It's the beginning of a new year: a time of renewal, of reinvention or new beginnings. Turning the Page is a week-long series of stories about starting over and moving forward, airing on CBC's On the Coast Jan. 2 - Jan. 5.
What would you say to your future self in a letter?
George Wolf recently confronted words and wishes he wrote to himself almost a year ago at a support group for parents who have lost children to fentanyl poisoning.
"When I opened it, my mind was blown because everything I had wished for on the list had come true over the course of the last six to eight months," Wolf told On The Coast host Gloria Macarenko.
His 21-year-old daughter, Charly Ann Torikka, was found unresponsive in her Maple Ridge, B.C., home in 2016 and Wolf has been working through the grief of losing her since then.
The group of about a dozen parents gathered at Valley View Funeral Home for eight weeks to share how the loss had affected their lives.
The big difference was how young Charly was compared to the other lost loved ones, most of whom had battled serious addiction for years.
"The similarities were really that all these parents had been trying really hard to get their children out of the situation and this had snuck up and taken the children away," he said.
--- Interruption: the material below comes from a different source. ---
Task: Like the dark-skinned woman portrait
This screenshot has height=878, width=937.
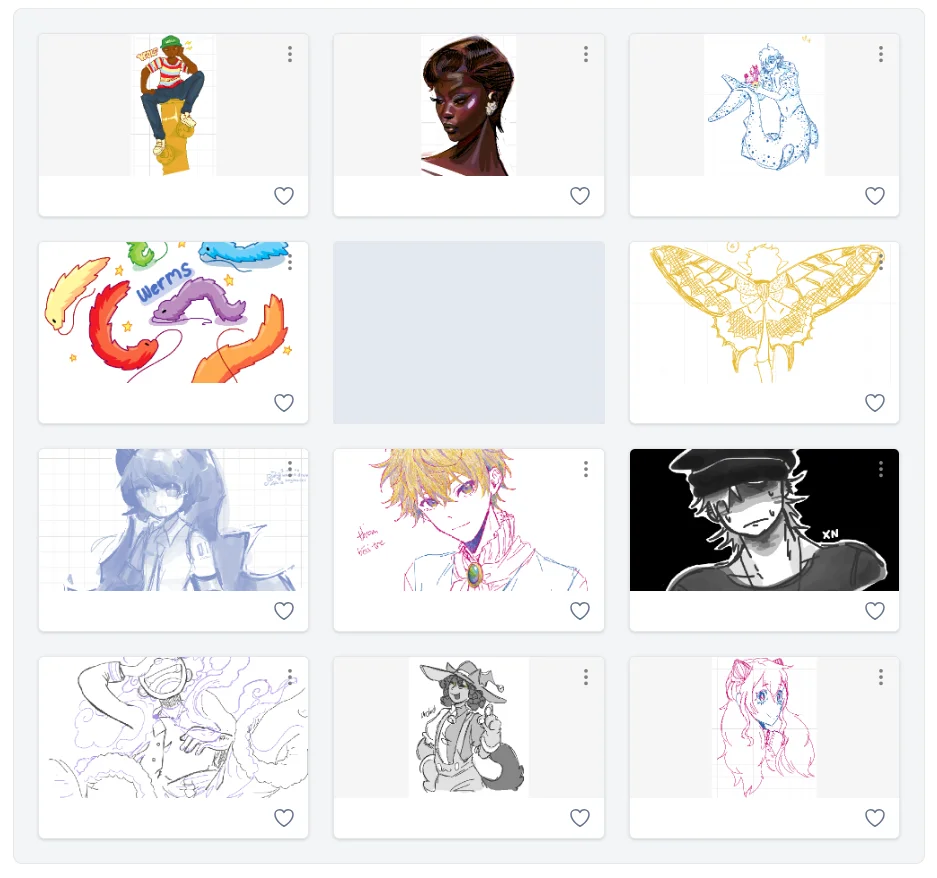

Through his process of healing, Wolf channelled a lot of energy into music and discovered new meaning in the lyrics of a song he had written for a friend who lost their brother years ago.
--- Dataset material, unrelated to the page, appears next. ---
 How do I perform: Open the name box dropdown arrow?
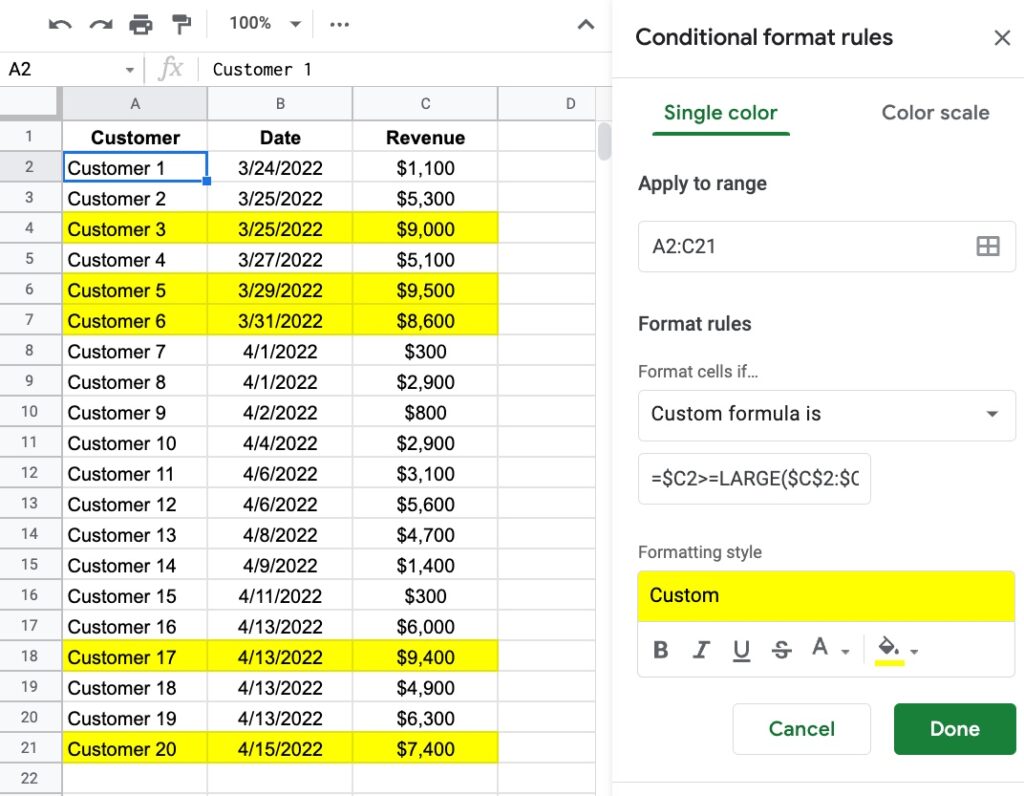click(x=129, y=69)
Wolf heard the common words of comfort like "things will get better," or "you'll move on," expressed to his friend and was inspired to write the song "Missing You" in response.
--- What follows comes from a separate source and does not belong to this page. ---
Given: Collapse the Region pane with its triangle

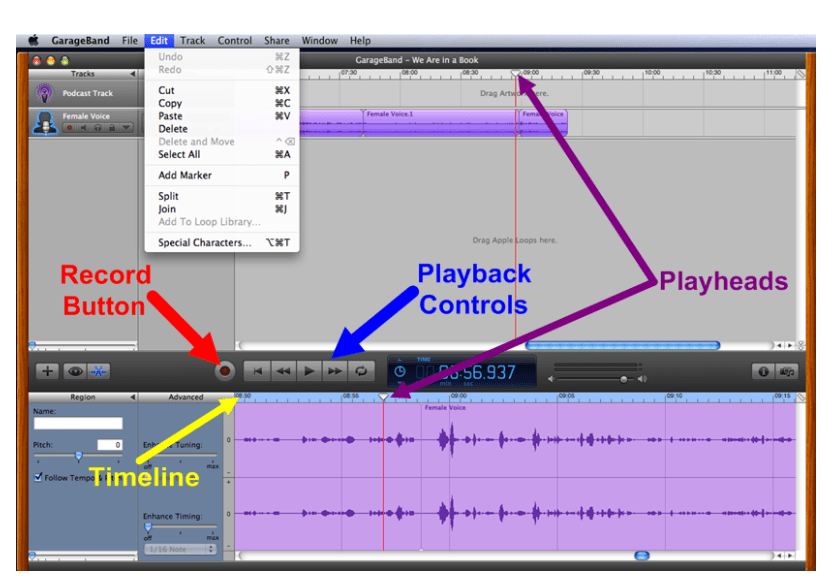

"Grief doesn't work that way, grief takes its own time and you can't just turn a switch and say today everything got a little bit better. It doesn't always work that way," he said.
The song evolved and he pulled together a few good friends to help him produce and record it.
"I didn't have any music for it and when Charly passed away, this song came back to me and immediately the music came to mind."
"Part of my healing process was to record this song… and the song ended up being very much a labour of love."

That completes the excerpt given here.